Quote the records below verbatim, starting at the line that contains "Toggle bold formatting" and continuing through the end of the records, with both ends included. Omit the pictures from your answer.

Records from a data collection:
--- start ---

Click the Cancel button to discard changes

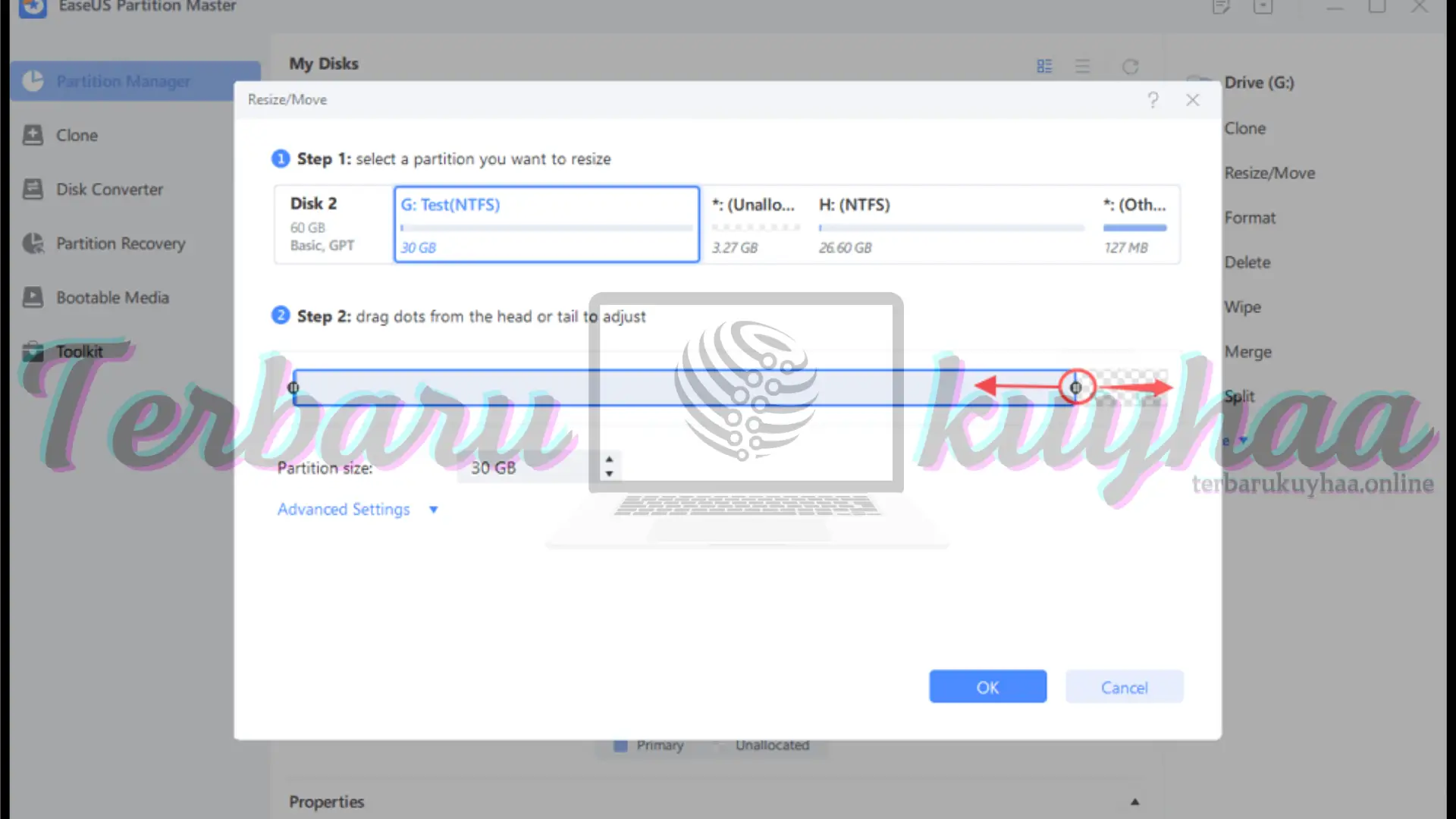click(x=1124, y=688)
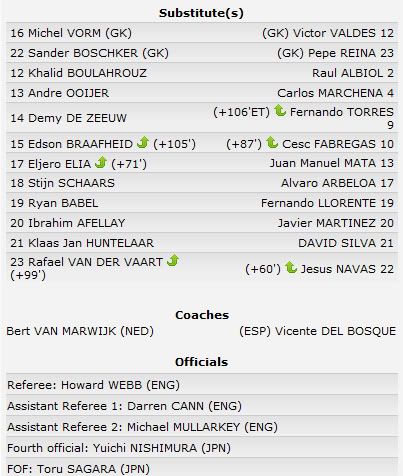Click the Officials section heading

[x=202, y=362]
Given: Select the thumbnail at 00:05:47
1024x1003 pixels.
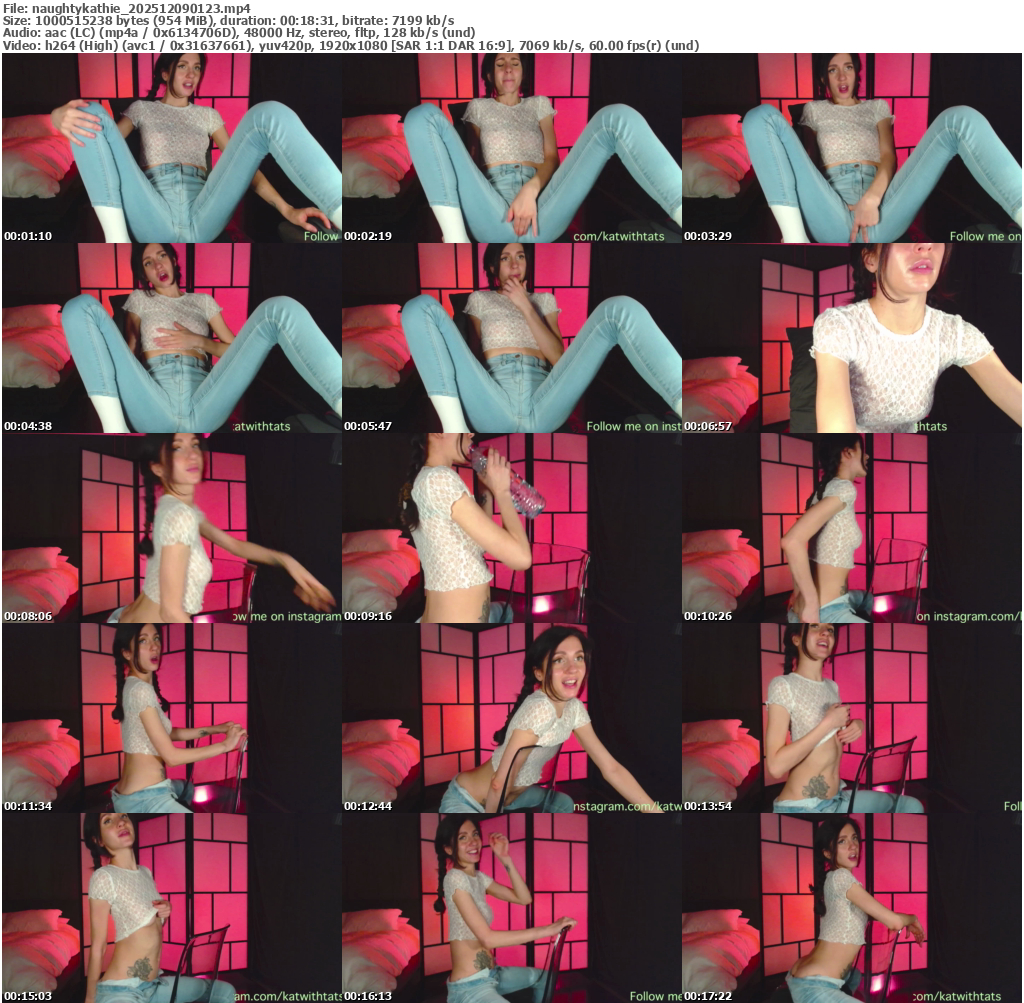Looking at the screenshot, I should coord(511,338).
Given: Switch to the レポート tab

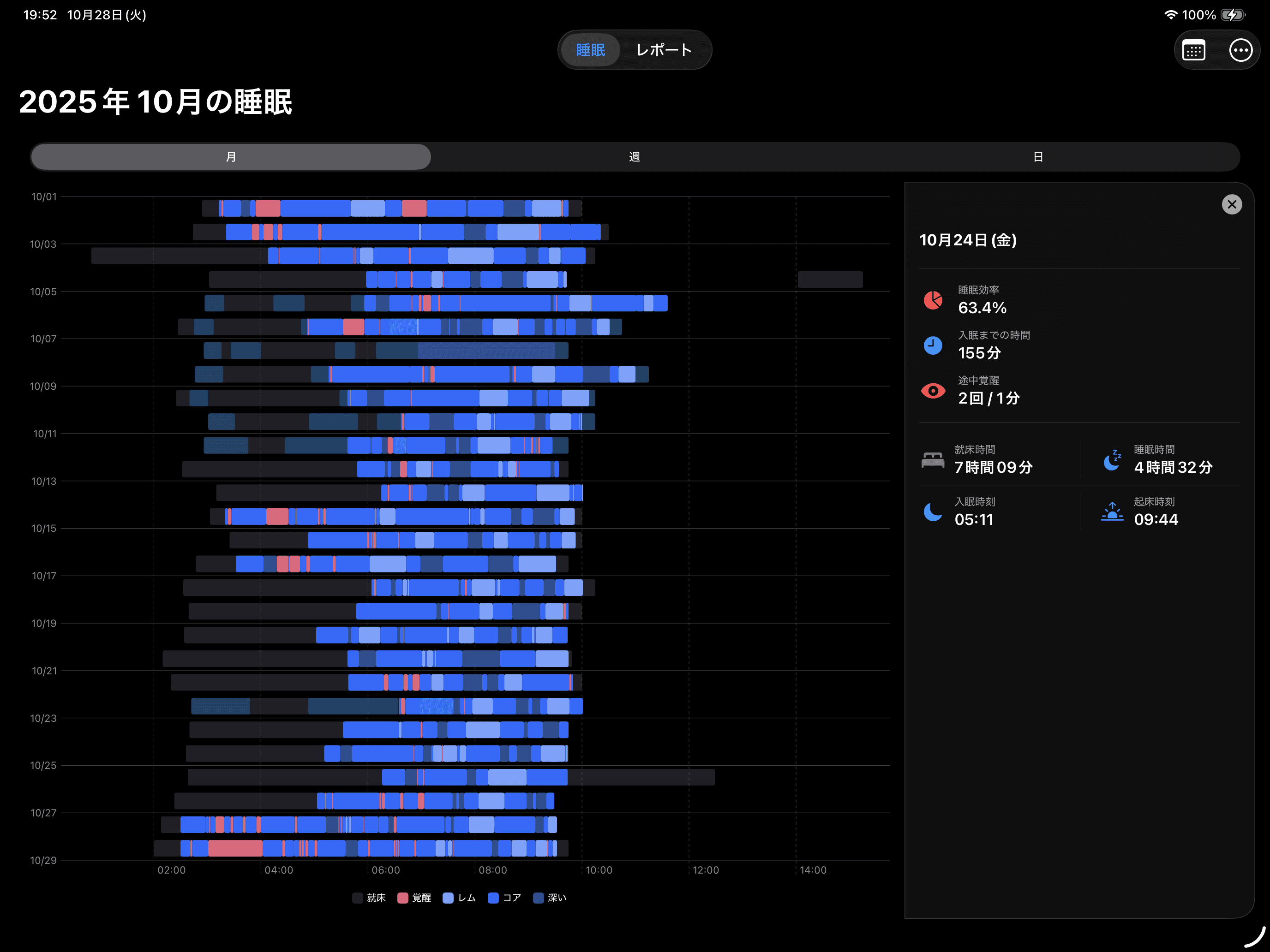Looking at the screenshot, I should pyautogui.click(x=664, y=50).
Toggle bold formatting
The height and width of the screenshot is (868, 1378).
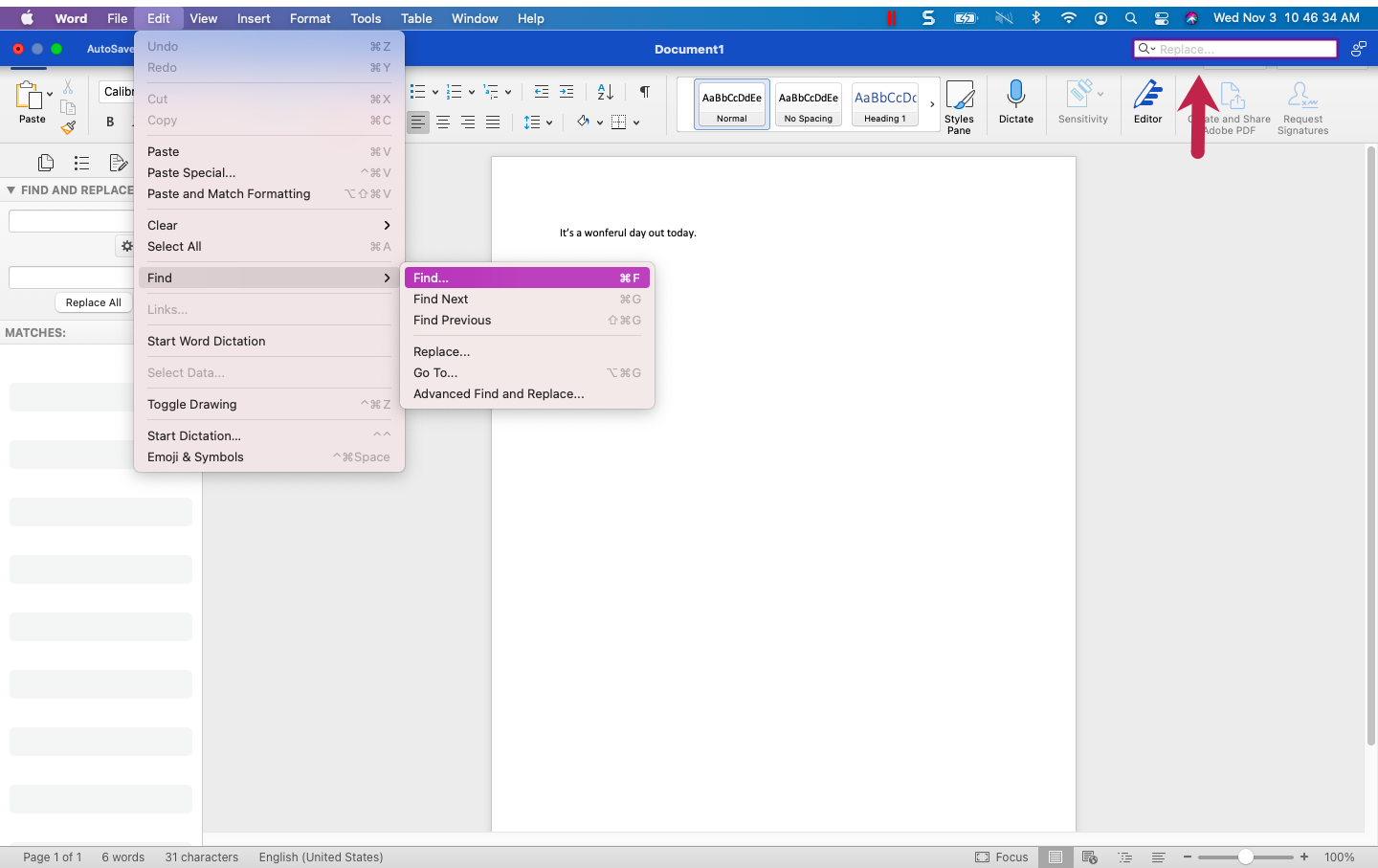tap(111, 122)
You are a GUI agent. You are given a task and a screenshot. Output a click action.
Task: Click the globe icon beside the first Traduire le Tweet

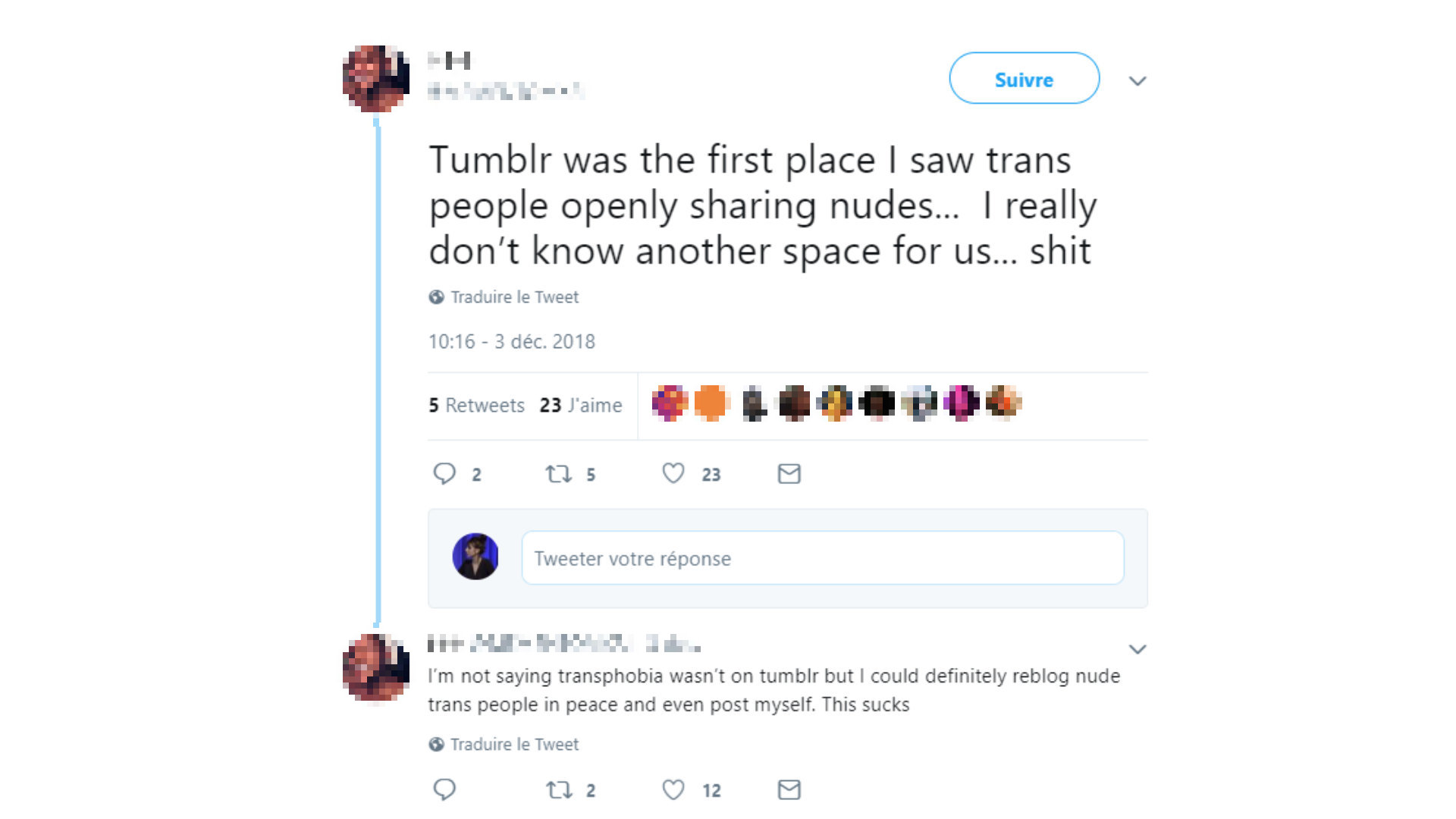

--- end ---

## TASK ANSWER
Toggle bold formatting
The height and width of the screenshot is (868, 1378).
tap(111, 122)
You are a GUI agent. You are given a task and a screenshot. Output a click action.
Task: Click the globe icon beside the first Traduire le Tweet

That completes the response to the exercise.